Preciso confessar um crime adolescente: eu lia muito. Como “muito” é uma noção relativa, vale acrescentar que lia demais. Mas o que caracteriza a demasia? Quantos livros serão livros demais? E será que falar nesses termos faz sentido num país que, lendo tão pouco, deveria incentivar todo excesso como forma de elevar sua média?
É aí que mora um problema quase invisível, apesar de imenso: por trás dos pífios índices brasileiros de leitura existe uma poderosa tradição de anti-intelectualismo e desprezo aos livros. Uma tradição que tem raízes profundas e alcance maior do que se pensa.
A última pesquisa Retratos da Leitura no Brasil, do Instituto Pró-Livro, divulgada em 2016, revelou que mais da metade dos brasileiros se declaram leitores (mas mentem um bocado também), ainda que leiam só 2,43 livros inteiros por ano em média.
Seria um erro atribuir o problema apenas ao letramento precário —menos de um terço da população enquadrado nos níveis “intermediário” (23%) e “proficiente” (8%), segundo o último Indicador de Alfabetismo Funcional (Inaf), de 2015. Abaixo disso fica difícil ler textos minimamente complexos, mas o fato é que quem sabe ler também lê pouco.

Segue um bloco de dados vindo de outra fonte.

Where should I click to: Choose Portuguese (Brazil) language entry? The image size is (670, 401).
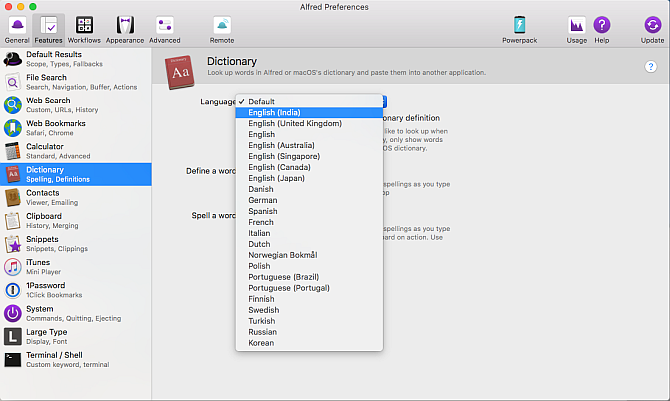coord(285,277)
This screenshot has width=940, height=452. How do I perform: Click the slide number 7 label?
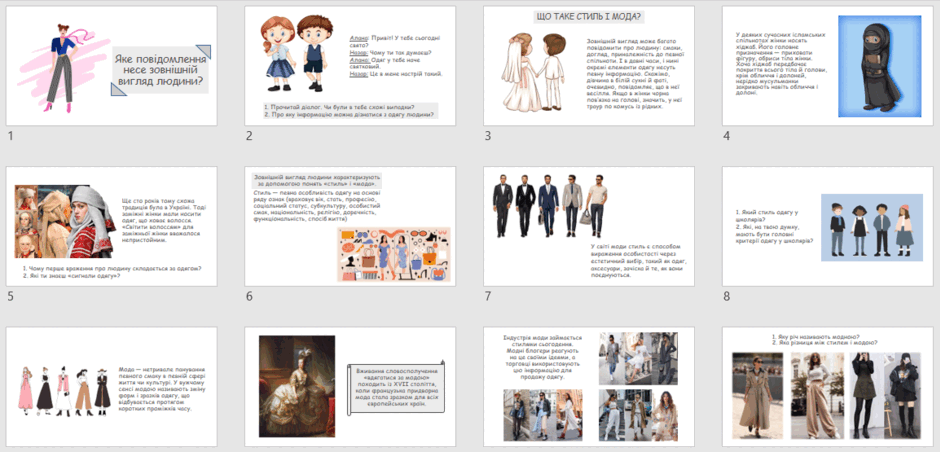488,296
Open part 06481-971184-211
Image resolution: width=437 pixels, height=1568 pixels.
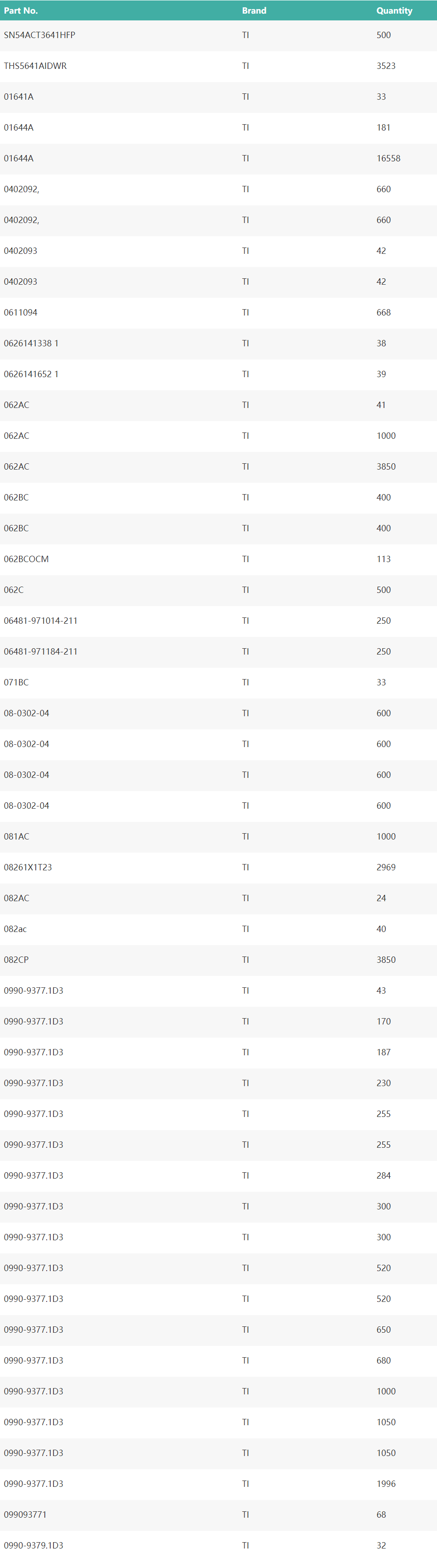coord(41,651)
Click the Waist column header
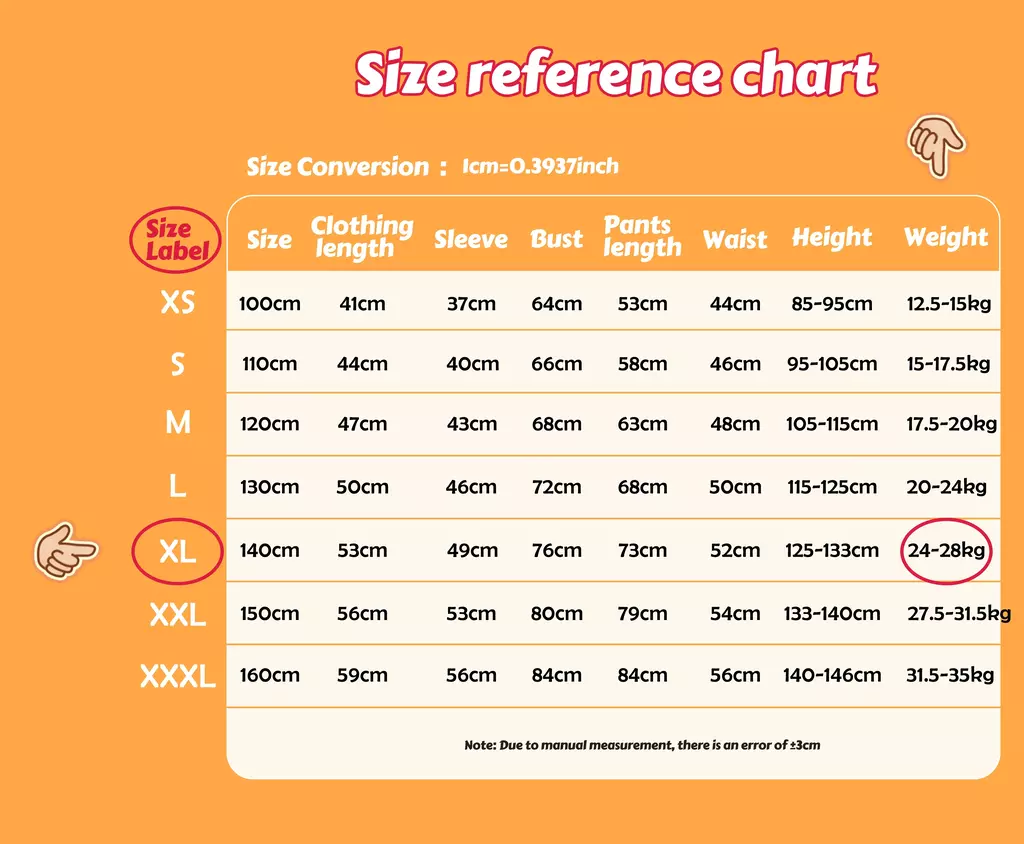The image size is (1024, 844). point(734,239)
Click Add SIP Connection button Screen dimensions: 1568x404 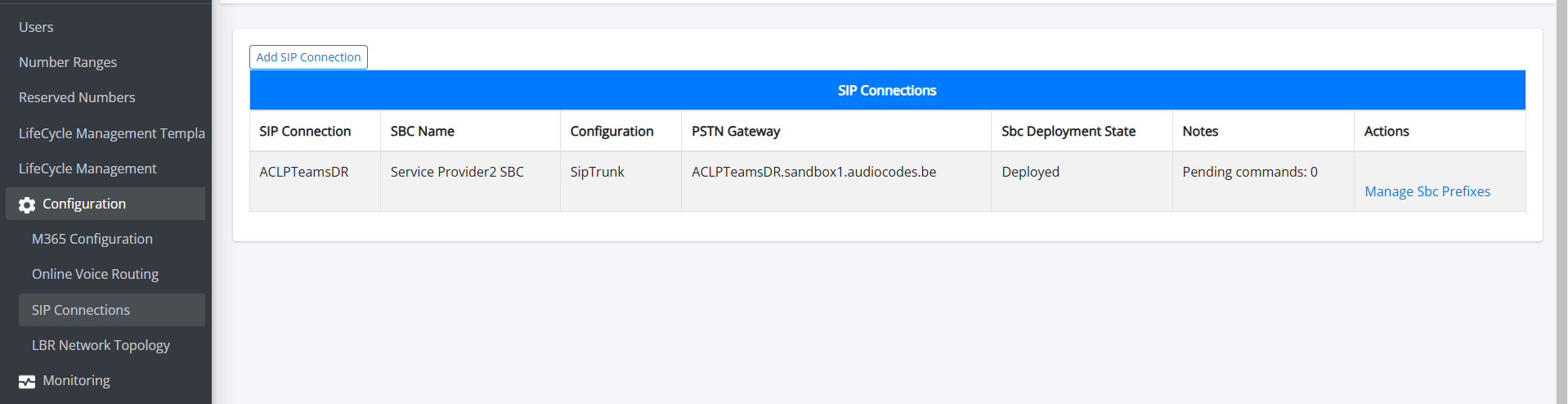(x=308, y=57)
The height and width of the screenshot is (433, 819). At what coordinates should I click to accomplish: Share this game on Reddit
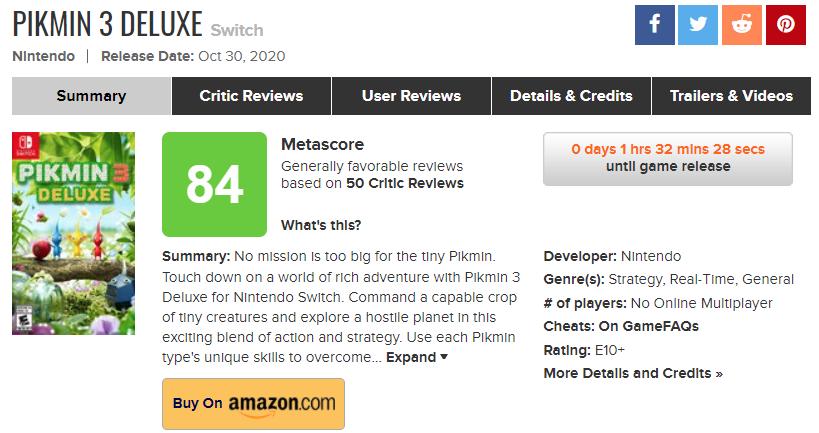[x=742, y=25]
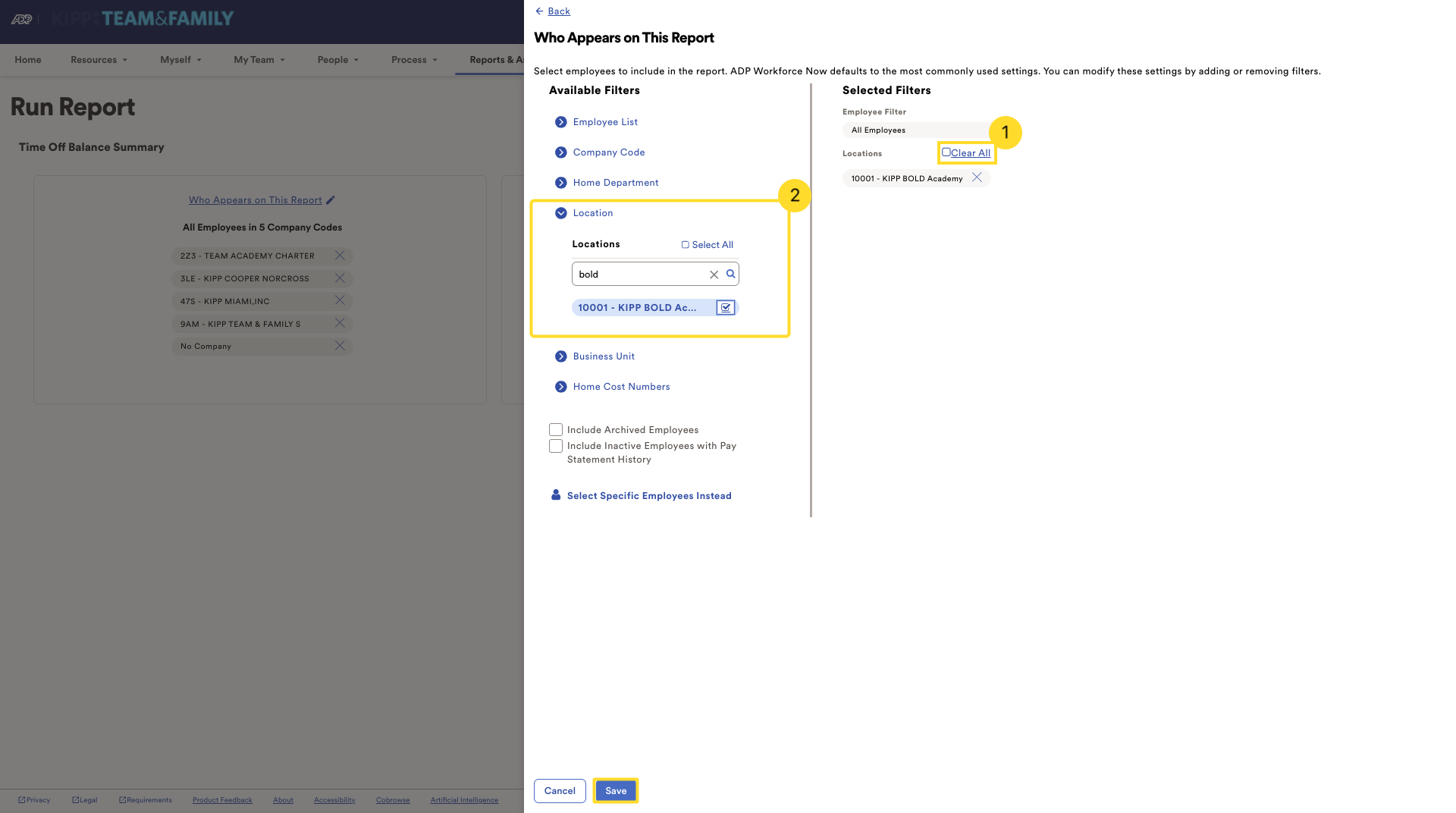Click Clear All in Selected Filters

point(970,153)
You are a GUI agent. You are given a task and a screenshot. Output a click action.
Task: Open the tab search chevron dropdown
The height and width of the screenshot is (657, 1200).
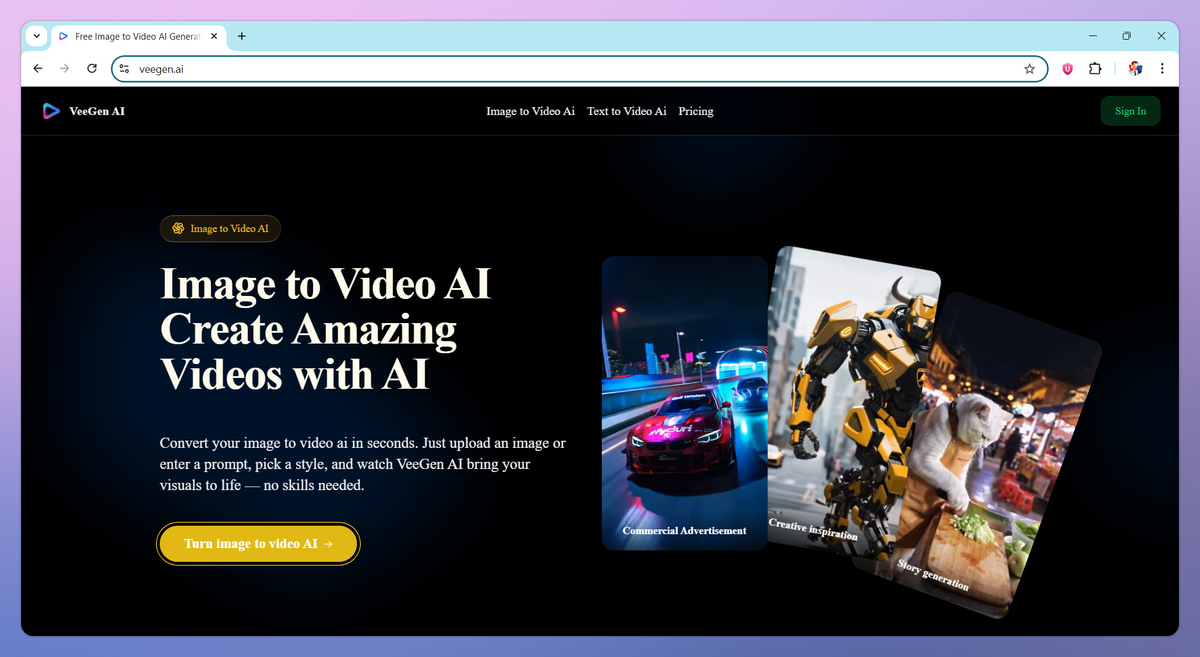(36, 36)
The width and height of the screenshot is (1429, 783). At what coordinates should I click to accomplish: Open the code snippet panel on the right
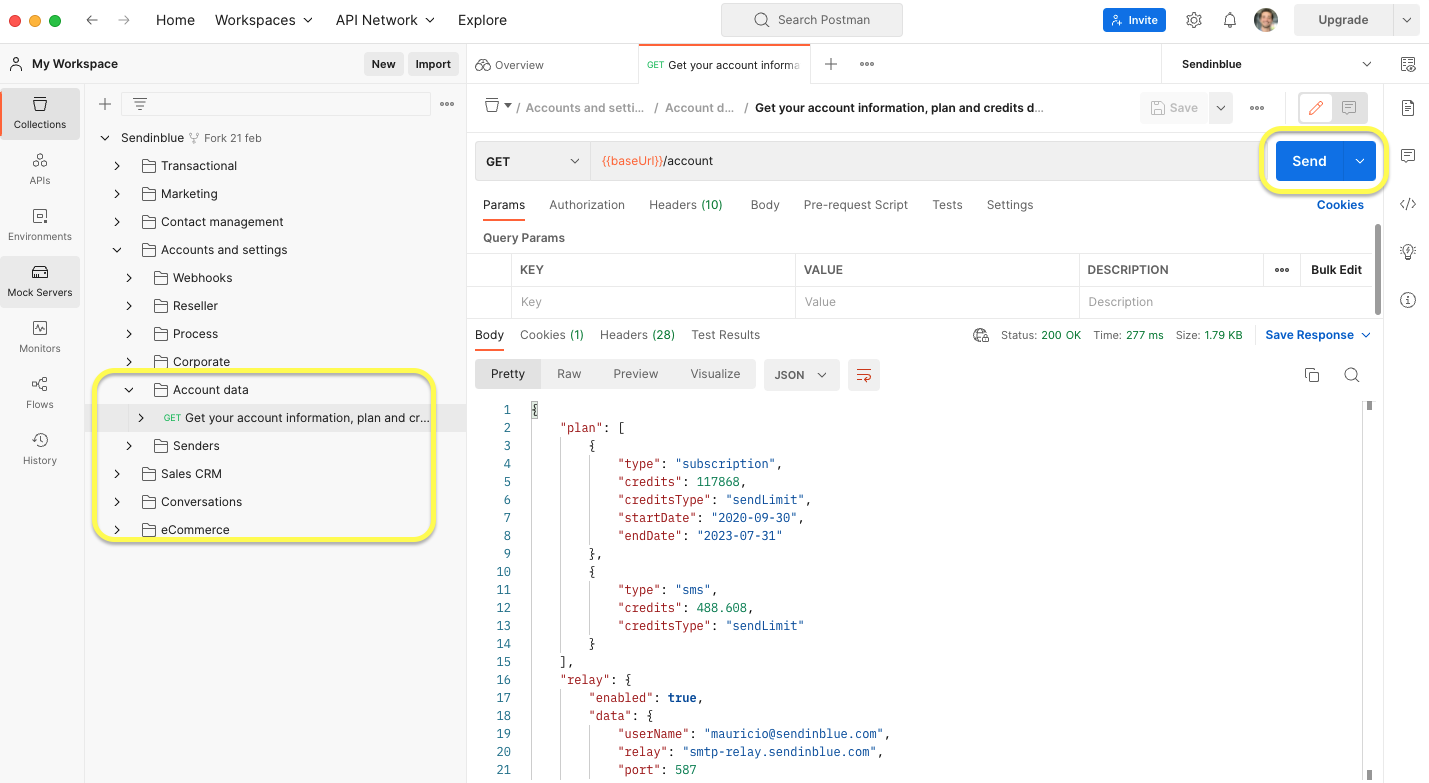tap(1408, 203)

Para azar do Brasil, ainda não inventaram ginástica melhor para o pensamento. O desdém à leitura faz parte do nosso 7 a 1 estrutural e ajuda a explicar tanto nossas vitórias magras quanto nossas derrotas duras como sociedade e como nação, embora ganhe menos atenção do que as mazelas nacionais mais óbvias —aquelas que, a cada Copa do Mundo, são enfatizadas por quem torce contra a seleção, como se fosse possível trocar títulos mundiais por Índice de Desenvolvimento Humano.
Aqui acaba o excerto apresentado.